— Short exercise A —
Decide whether each statement below agrees with the fraud detection article. Answer yes or no for each, and quote the article's deciding words.
(i) The One Client View covers contracts and claims across all business units and brokers.
(ii) The One Client View made it possible to compute customer lifetime value for a single product only.
(iii) The other strategic projects ongoing at the same time specifically required the One Client View.

— Document extract —

....

Graph-Based Fraud Detection
Connecting Data Differently to Uncover Knowledge
August 17, 2017 · Alex Ulbrich
Table of Contents
Fighting insurance fraud is an expensive process. Let’s have a look at how new technologies can help save time and increase detection rates.
Framing the Problem
At the time, we were sitting on a huge amount of normalized data. We had just created what we called our “One Client View” (OCV). The OCV is an enriched consolidated view of:
- all contracts and claims,
- for all individual customers, all households, and all actors,
- across all business units and brokers.
This was a major achievement that allowed us to:
- build cross- and up-selling models,
- compute the lifetime value of customers across products,
- get holistic statistics about the business.
We had other strategic projects ongoing at the same time that did not specifically require the OCV (but relied on it, given how well the data had been processed).

....

— Supplied information —
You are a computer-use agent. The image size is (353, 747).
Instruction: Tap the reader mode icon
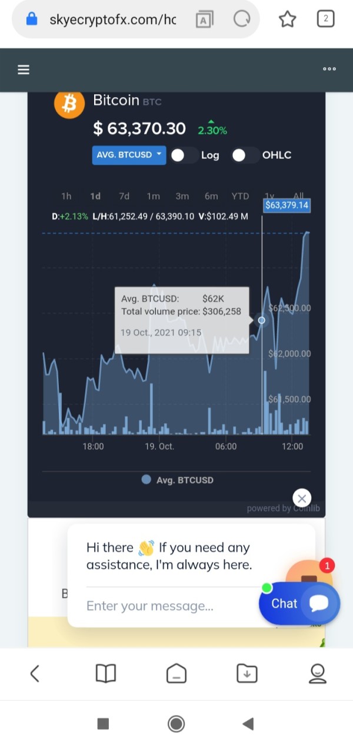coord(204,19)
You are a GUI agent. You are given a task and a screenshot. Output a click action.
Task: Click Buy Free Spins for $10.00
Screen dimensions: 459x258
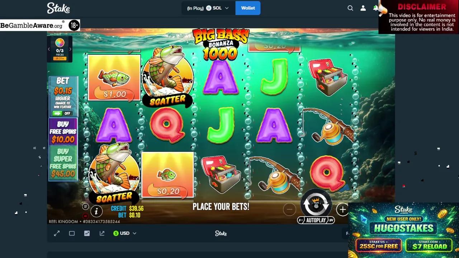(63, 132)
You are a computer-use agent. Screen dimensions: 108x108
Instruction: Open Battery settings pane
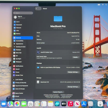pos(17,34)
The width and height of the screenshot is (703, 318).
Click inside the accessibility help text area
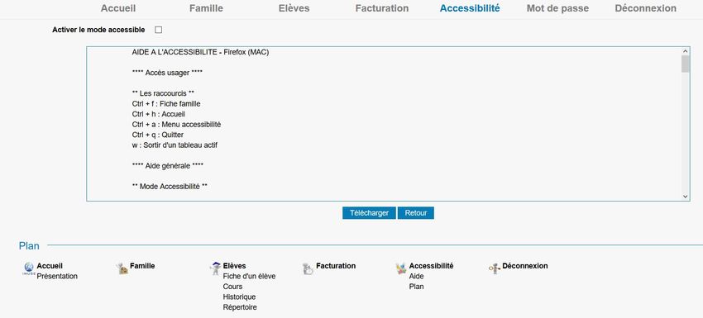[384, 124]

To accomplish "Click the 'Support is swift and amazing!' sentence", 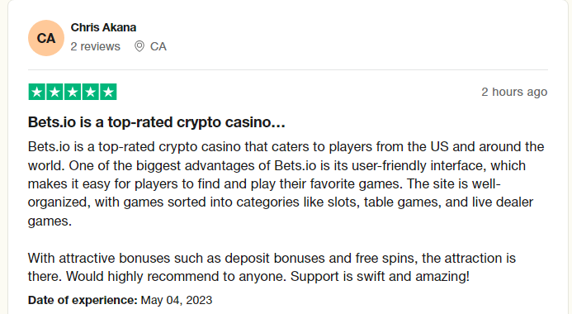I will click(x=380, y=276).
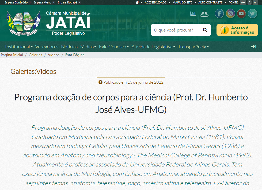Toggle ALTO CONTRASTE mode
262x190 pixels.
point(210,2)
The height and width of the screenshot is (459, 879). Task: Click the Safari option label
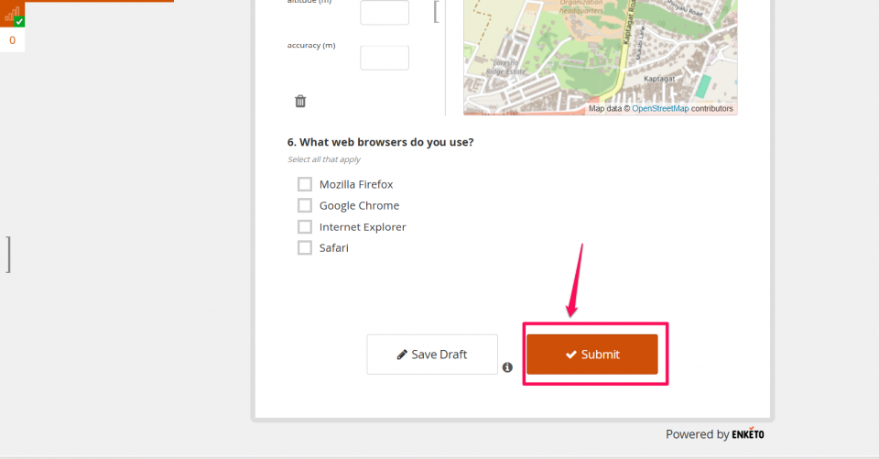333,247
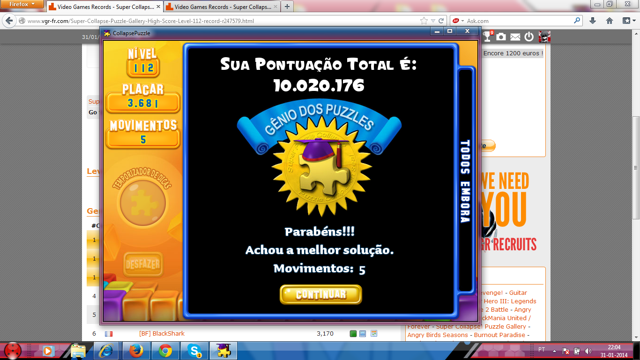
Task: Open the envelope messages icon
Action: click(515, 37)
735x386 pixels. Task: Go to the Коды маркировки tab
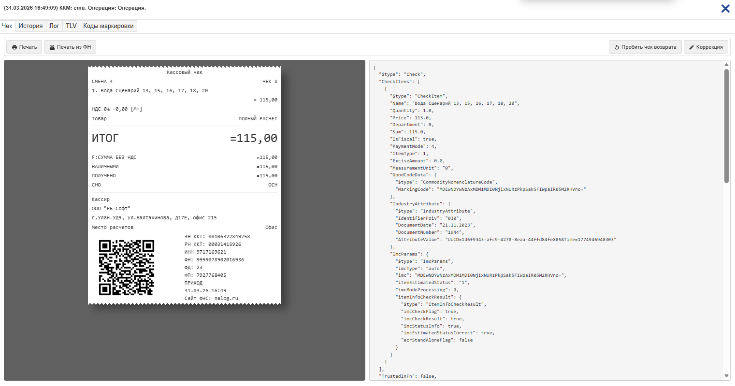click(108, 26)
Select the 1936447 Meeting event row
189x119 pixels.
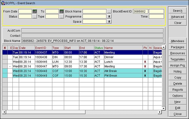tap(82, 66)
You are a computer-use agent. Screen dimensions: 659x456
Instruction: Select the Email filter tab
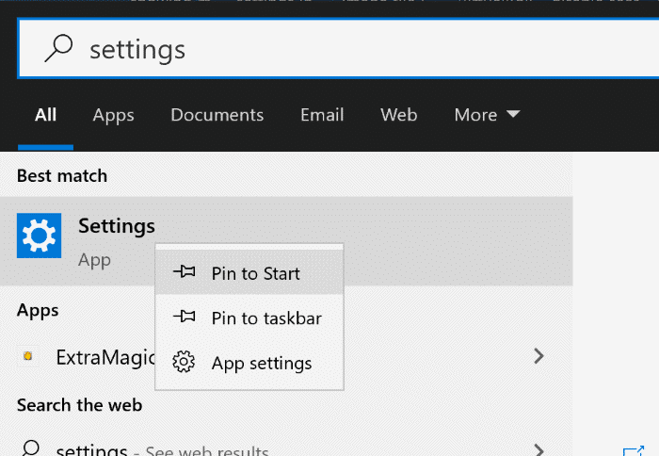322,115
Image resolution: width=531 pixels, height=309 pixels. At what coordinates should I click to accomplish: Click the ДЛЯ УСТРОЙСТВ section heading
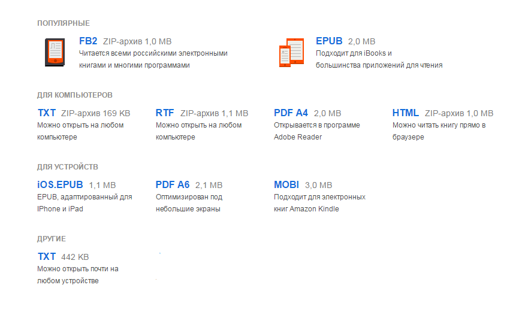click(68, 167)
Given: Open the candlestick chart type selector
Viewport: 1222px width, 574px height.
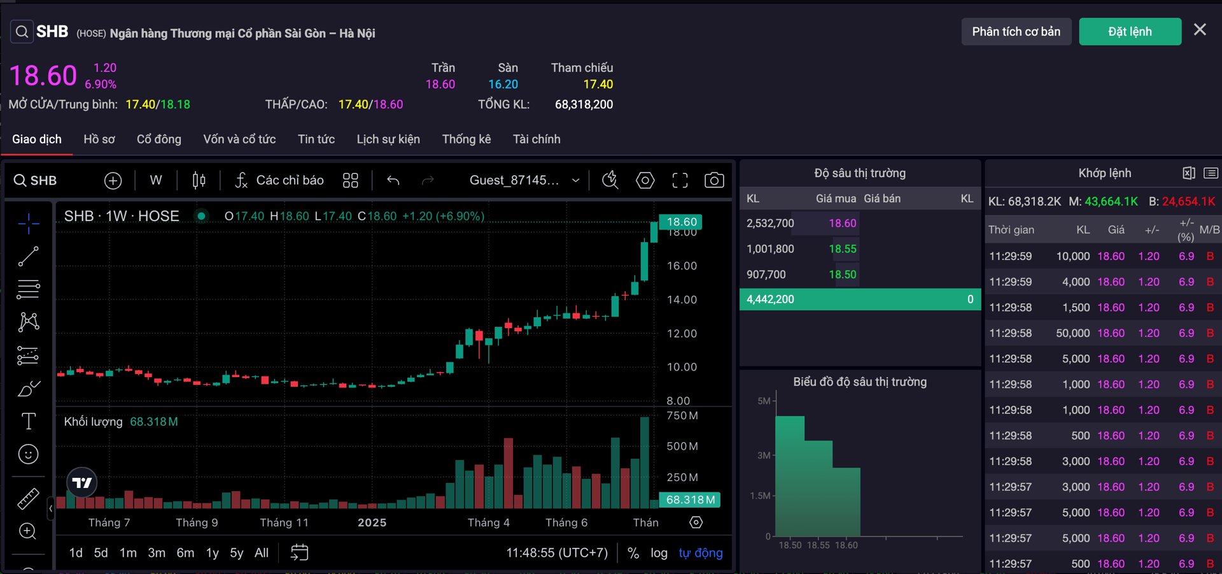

....

— Short exercise B —
Format the lines of the listing as a numbered list. Begin at the line that contains "The height and" and continue through the end of the listing, skipping blank lines and leaving out the pictures.

— Final result A —
(i) Yes: "all contracts and claims" and "across all business units and brokers."
(ii) No: "compute the lifetime value of customers across products."
(iii) No: "did not specifically require the OCV."

— Final result B —
1. The height and width of the screenshot is (459, 879). Task: Click the Safari option label
2. 333,247
3. Task: Open the envelope messages icon
4. Action: click(515, 37)
5. 735x386 pixels. Task: Go to the Коды маркировки tab
6. click(108, 26)
7. Select the 1936447 Meeting event row
8. 189x119 pixels.
9. tap(82, 66)
10. You are a computer-use agent. Screen dimensions: 659x456
11. Instruction: Select the Email filter tab
12. 322,115
13. Image resolution: width=531 pixels, height=309 pixels. At what coordinates should I click to accomplish: Click the ДЛЯ УСТРОЙСТВ section heading
14. click(68, 167)
15. Given: Open the candlestick chart type selector
16. Viewport: 1222px width, 574px height.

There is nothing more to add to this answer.